姫さまは舞の舞台として宗教関係の世界遺産を選ばれる事も。
そんな時は姫さま自らその歴史的背景を語られ、今の社会は多くの先人達の血と汗と涙によって築かれたもので有り、祖先に思いをはせ、感謝の気持ちを持って、この地を使わせて頂きましたと。
かつて宗教間では様々な対立が有ったが、我々はそれを過去を怨念として引きずるのではなく、今、舞姫さまと共に在ることを感謝し…、そう、宗教団体とは名乗っていないが、大銀河帝国は事実上世界最大の宗教組織とも言えるのだ。

「神の如き存在で有る舞姫さまは、神という抽象的概念に対して大きな影響を与えていますね。」
「だな、何故か世界各地に神と呼ばれる存在が宗教上の存在として伝承されている。
地域によって大きく異なる様々な神が世界中で崇められて来たのだから、古代には姫さまの様な存在がいたのかもな。」
「人間を神格化したのか、人間とは全く別の存在だったのか、大昔に作られた神話の世界はほとんど創作なのか、ほんの少しの事実を誇張したのか全く分からないです。
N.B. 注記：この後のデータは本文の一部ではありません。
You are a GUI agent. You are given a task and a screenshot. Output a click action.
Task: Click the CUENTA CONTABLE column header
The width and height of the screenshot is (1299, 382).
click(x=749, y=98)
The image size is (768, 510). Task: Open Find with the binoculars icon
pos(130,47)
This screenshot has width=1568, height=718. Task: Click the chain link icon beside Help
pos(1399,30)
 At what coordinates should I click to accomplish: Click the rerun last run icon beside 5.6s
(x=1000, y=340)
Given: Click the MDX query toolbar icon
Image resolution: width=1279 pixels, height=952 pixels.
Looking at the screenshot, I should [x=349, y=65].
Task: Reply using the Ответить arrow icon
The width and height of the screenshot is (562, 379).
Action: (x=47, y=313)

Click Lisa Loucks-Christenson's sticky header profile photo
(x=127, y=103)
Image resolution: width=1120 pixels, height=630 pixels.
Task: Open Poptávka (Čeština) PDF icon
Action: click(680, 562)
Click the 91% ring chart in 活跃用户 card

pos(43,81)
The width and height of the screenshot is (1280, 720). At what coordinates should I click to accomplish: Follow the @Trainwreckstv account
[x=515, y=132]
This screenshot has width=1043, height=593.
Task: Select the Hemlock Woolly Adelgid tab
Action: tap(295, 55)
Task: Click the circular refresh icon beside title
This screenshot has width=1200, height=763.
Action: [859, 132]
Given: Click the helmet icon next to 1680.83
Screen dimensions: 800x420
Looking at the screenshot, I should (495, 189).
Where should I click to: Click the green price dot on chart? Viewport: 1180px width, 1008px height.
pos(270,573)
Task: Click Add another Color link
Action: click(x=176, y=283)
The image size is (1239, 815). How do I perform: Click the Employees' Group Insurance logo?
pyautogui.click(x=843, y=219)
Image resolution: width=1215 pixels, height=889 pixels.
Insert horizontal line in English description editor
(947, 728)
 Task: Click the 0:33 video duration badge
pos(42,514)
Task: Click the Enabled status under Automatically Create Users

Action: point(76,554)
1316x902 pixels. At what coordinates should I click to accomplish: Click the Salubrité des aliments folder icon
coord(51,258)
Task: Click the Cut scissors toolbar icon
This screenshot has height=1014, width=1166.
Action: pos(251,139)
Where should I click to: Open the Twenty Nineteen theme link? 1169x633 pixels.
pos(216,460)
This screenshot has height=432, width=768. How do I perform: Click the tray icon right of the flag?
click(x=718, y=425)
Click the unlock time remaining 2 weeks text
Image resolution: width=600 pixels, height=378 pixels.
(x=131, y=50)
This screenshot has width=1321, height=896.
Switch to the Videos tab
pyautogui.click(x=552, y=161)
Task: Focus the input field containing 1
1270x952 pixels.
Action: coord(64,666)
でも、姫さまは人の子として生まれ育ち、その過程を世界中の人が知っています。
それが将来的にも、神話のような怪しげな伝承ではなく、正しく伝えられたらと思うのです。」
「清香は、今の体制では不十分だと思うのか?」
「たまに、誇張された表現を目にしません?」
「う~ん、確かにな、姫さまは特殊な存在だからやむを得ないとも思うのだが。」
「神の如き存在ですが…、最近、裕といる時間が長くなっています。」
「姫さまの発言を気にしてるのか?」
「今は三歳児でもいずれは大人に、姫さまは智里にはまだまだ届かないものの、身長が今も少しずつ伸びていらして、常人とは身体成長の速度が大きく違うみたい、という事で裕との年齢差をあまり気にしておられないのかも知れません。」
「結婚相手としてか?」
「ええ、裕が天才の部類に属する事は証明されつつ有ります。
まだ先の事で何とも言えませんが、もしそうなった時に、姫さまは人間なんだと思って貰えていた方がスムーズに行くのではないかと。」
「そうだな、相手が裕で無くとも姫さま自身の幸せを私達は後押ししないと。